• Brano citato

▼

Questo è l'annuncio, tramite un post su facebook, apparso sul profilo del figlio di Ilario Castagner, Federico.
"Ha fatto vivere a Perugia momenti di pura felicità riuscendo a mobilitare l’intera città. Grande uomo e grande allenatore; grazie di tutto Ilario, resterai indimenticato per noi perugini. Con la sua scomparsa il "Perugia dei miracoli" passa definitivamente alla storia". Ecco, uno degli innumerevoli messaggi apparsi sul sito del tifo organizzato della società umbra. 
Primo tecnico nella storia del calcio italiano a terminare imbattuto un campionato di Serie A a girone unico, se ne è andato proprio nel pomeriggio del derby tra il suo Perugia e la Ternana vinto in maniera indiscutibile dalla squadra che ha dedicato il nome del proprio stadio a un indimenticabile Renato Curi.

Allenatore di prestigio negli anni '70 e '80, fu tecnico di Lazio, Milan e Inter. Il suo nome resterà legato per sempre agli anni d'oro del Grifo. Dalla promozione in A, passando per la favola del Perugia quando sfiorò lo scudetto nel 1979, chiudendo, mai sconfitto, dietro il Milan. Poi due ritorni romantici sulla panchina biancorossa, nel 1993 e nel 1998, quando ottenne un'altra promozione in Serie A al termine dell'indimenticabile spareggio di Reggio Emilia contro il Torino (ricordo la trasferta di mio padre, ma soprattutto il ritorno...).

▲

• Esercizi scritti
[1] Rispondi alle domande sul brano su Castagner:
(a) Su quale social network è apparso l'annuncio, e sul profilo di chi?
(b) Quale primato nel calcio italiano viene attribuito a Castagner?
(c) Contro quale squadra si giocò lo spareggio di Reggio Emilia?
[2] Trasforma in un elenco puntato il paragrafo del brano su Castagner che inizia con "Allenatore di prestigio negli anni '70 e '80". Conserva i fatti principali.

• Dati estratti
▼

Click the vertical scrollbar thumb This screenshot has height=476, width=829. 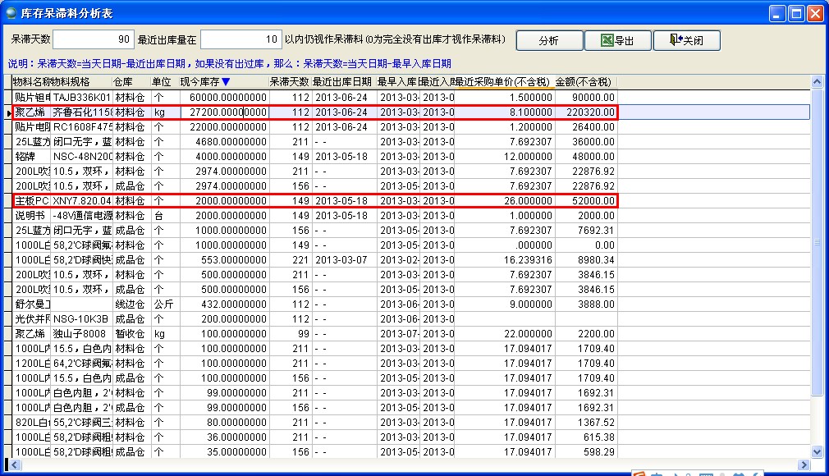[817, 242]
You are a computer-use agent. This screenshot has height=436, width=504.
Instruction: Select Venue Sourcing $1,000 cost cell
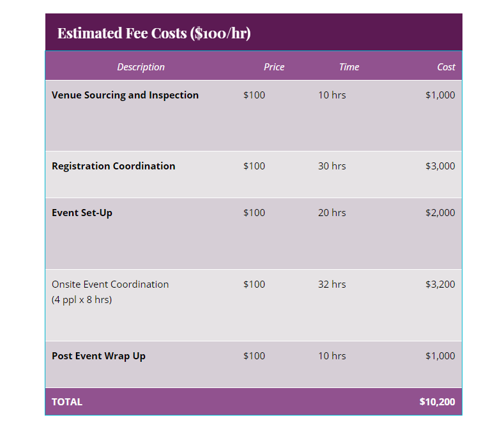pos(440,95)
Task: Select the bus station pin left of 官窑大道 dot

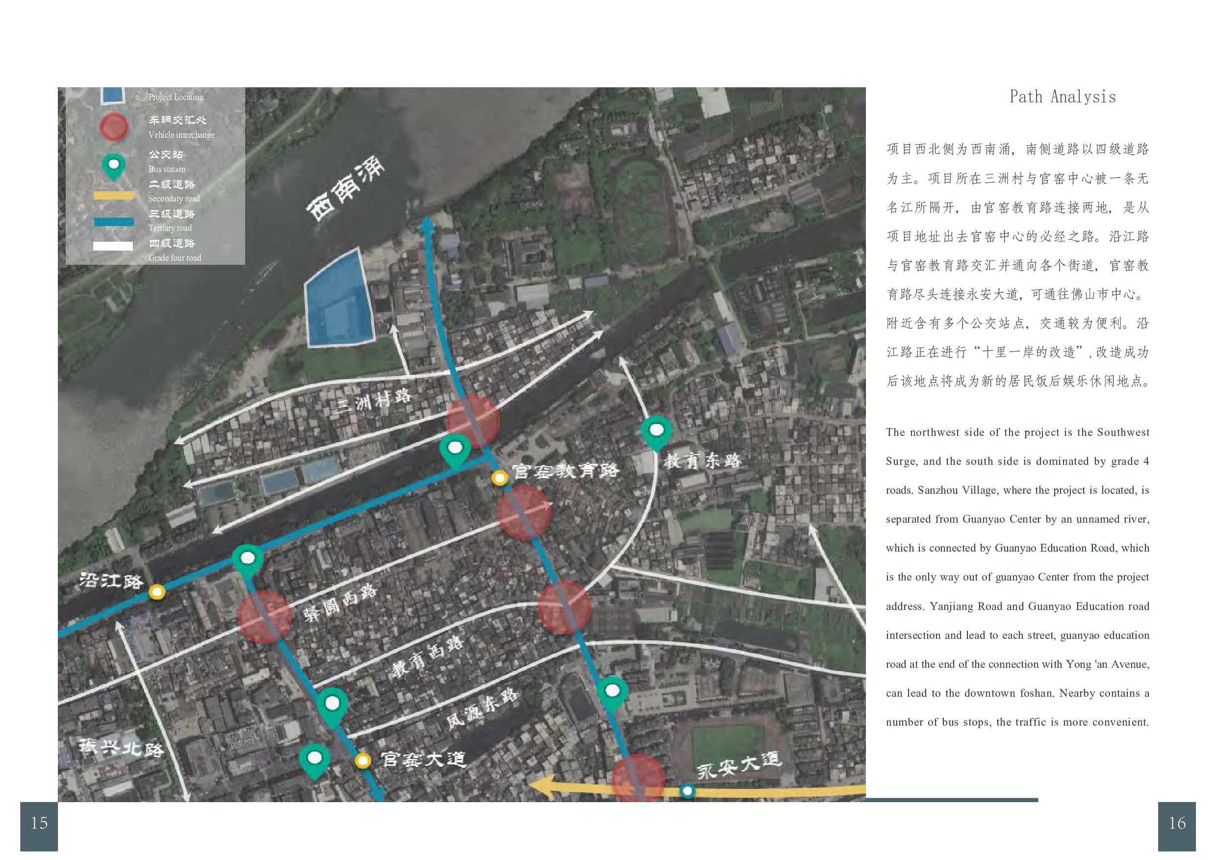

▲

• Esercizi svolti
[1]
(a) Su Facebook, sul profilo del figlio Federico.
(b) Fu il primo tecnico a terminare imbattuto un campionato di Serie A a girone unico.
(c) Contro il Torino.

[2]
- Fu un allenatore di prestigio negli anni '70 e '80 e guidò Lazio, Milan e Inter.
- Il suo nome resterà legato agli anni d'oro del Grifo.
- Con il Perugia ottenne la promozione in A e nel 1979 sfiorò lo scudetto, chiudendo imbattuto dietro il Milan.
- Tornò sulla panchina biancorossa nel 1993 e nel 1998.
- Nel 1998 conquistò un'altra promozione in Serie A con lo spareggio di Reggio Emilia contro il Torino.